Maurice Pérol, MD, a medical oncologist at Center Léon Bérard, Lyon, France, in his discussion, recognized the significant PFS improvements; however, these benefits came with a cost of additional toxicities. He also noted that the PFS subgroup analysis did not identify any specific subset of patients who derived greater benefit from the combination treatment.
“The question of the risk-benefit ratio of this combination was legitimately raised, and, of course, the OS analysis was eagerly awaited,” Dr. Pérol said.
“The restricted mean survival time (RMST) should better reflect the OS benefit. And in consideration of the median follow-up between 0 to 3 years, the RMST could provide a better estimate of the mean survival time during the first 3 years,” Dr. Pérol said.
He also noted that three key AEs (dermatologic, IRRs, and VTE risk) require proactive management to reduce the incidence of toxicities, particularly for dermatological side effects. Additionally, these AEs occurred early in treatment, and we lack sufficient data on the actual duration of these side effects.
“The management of dermatological toxicity is difficult, both for the patient and the oncologist. We do not have any data about the duration of toxicity,” Dr. Pérol said. “The daily management of dermatological toxicity with this combination is in itself a constraint for the patient.”

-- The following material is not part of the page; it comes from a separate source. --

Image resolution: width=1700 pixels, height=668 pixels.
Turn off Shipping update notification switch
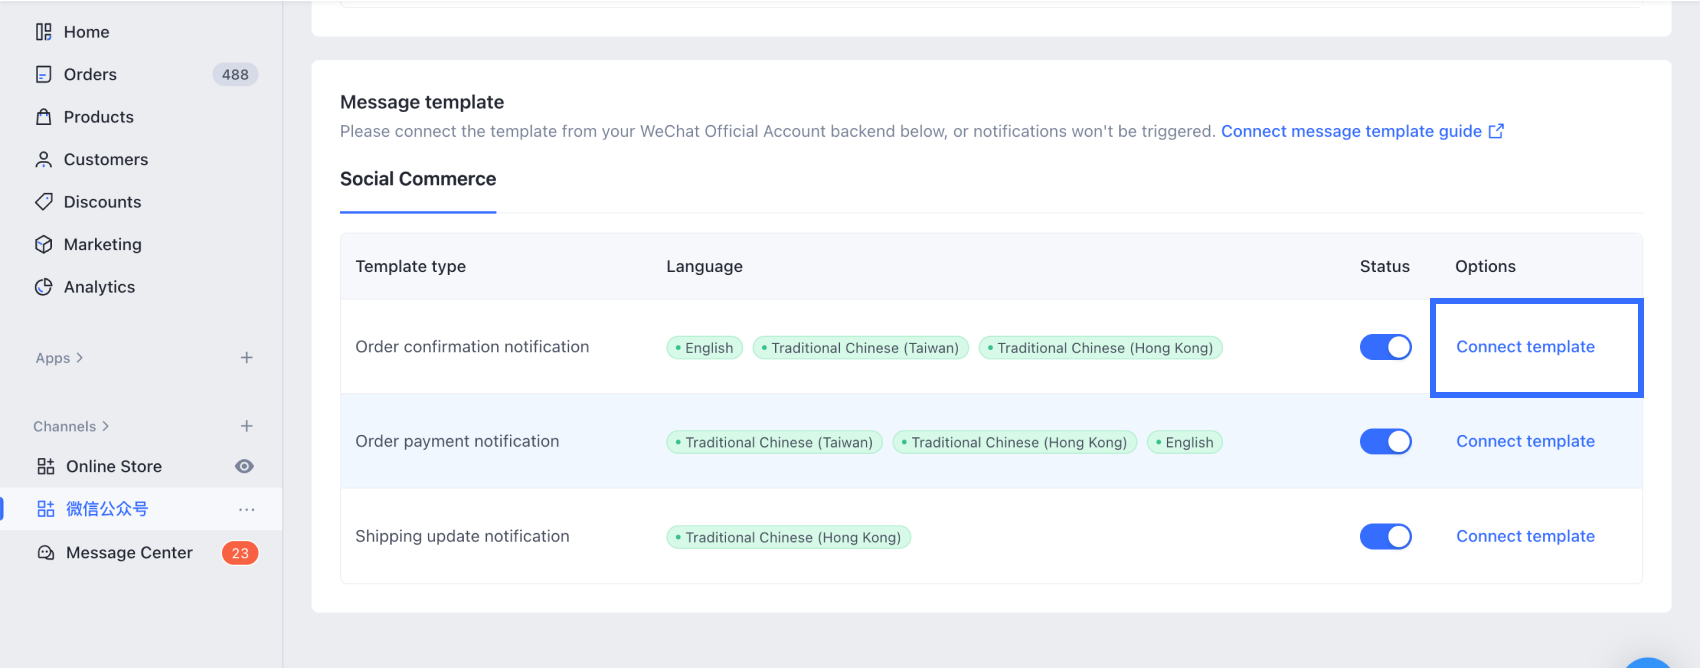click(1385, 537)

Putting the data into perspective, Dr. Pérol emphasized the significance of having two first-line treatment options for patients with EGFR-mutated NSCLC: the amivantamab-lazertinib combination and the FLAURA-2 regimen (osimertinib plus chemotherapy).
Although the analysis for FLAURA-2 is still pending, he noted that both regimens appear to improve OS by preventing and delaying the development of acquired resistance.
Dr. Pérol concluded by stressing the importance of selecting the optimal first-line treatment upfront, as it influences the treatment sequence and significantly impacts OS. However, he also emphasized the need to consider the risk-benefit ratio, as well as treatment objectives of the patient.
“The magnitude of the PFS benefit achieved by the two frontline intensified options is clearly greater than that obtained from osimertinib alone upfront. We must also take into account the patient attrition rate at each step, especially during frontline treatment,” Dr. Pérol said. “Taken together, these data support the selection of the best frontline treatment.”